Dataset entries Start Marker

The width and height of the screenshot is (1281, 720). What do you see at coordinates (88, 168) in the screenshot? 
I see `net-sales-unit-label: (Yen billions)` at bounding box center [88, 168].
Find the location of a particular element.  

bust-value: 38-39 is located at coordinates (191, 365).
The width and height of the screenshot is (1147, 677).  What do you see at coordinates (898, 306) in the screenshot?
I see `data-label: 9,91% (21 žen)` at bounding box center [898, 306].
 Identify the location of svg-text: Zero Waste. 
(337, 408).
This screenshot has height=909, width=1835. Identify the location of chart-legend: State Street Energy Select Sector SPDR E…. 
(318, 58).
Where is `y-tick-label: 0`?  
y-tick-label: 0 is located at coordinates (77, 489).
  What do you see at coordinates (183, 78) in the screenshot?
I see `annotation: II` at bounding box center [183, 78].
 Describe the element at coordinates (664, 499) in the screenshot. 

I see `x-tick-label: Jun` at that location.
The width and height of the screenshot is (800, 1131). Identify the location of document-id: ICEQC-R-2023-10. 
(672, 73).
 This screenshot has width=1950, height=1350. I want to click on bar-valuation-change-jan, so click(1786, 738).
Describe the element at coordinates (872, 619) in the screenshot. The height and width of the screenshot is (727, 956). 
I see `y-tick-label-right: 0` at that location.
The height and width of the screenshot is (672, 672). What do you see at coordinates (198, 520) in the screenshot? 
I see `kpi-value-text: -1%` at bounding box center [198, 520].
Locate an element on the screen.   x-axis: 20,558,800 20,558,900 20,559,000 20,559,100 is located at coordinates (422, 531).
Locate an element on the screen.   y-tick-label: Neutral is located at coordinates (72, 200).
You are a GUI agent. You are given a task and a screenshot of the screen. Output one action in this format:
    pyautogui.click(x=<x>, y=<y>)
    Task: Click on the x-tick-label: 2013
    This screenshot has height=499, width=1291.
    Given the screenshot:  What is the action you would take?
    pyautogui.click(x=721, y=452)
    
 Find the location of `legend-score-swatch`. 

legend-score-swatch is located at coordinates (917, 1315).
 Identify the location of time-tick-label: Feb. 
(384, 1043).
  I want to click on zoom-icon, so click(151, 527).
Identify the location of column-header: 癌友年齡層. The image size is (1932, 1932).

Dataset entries End Marker

• Instructions to follow: Please count the lines of the material above that contain the string "score", treating uppercase and lowercase as different, and give only the number.

• Your response: 2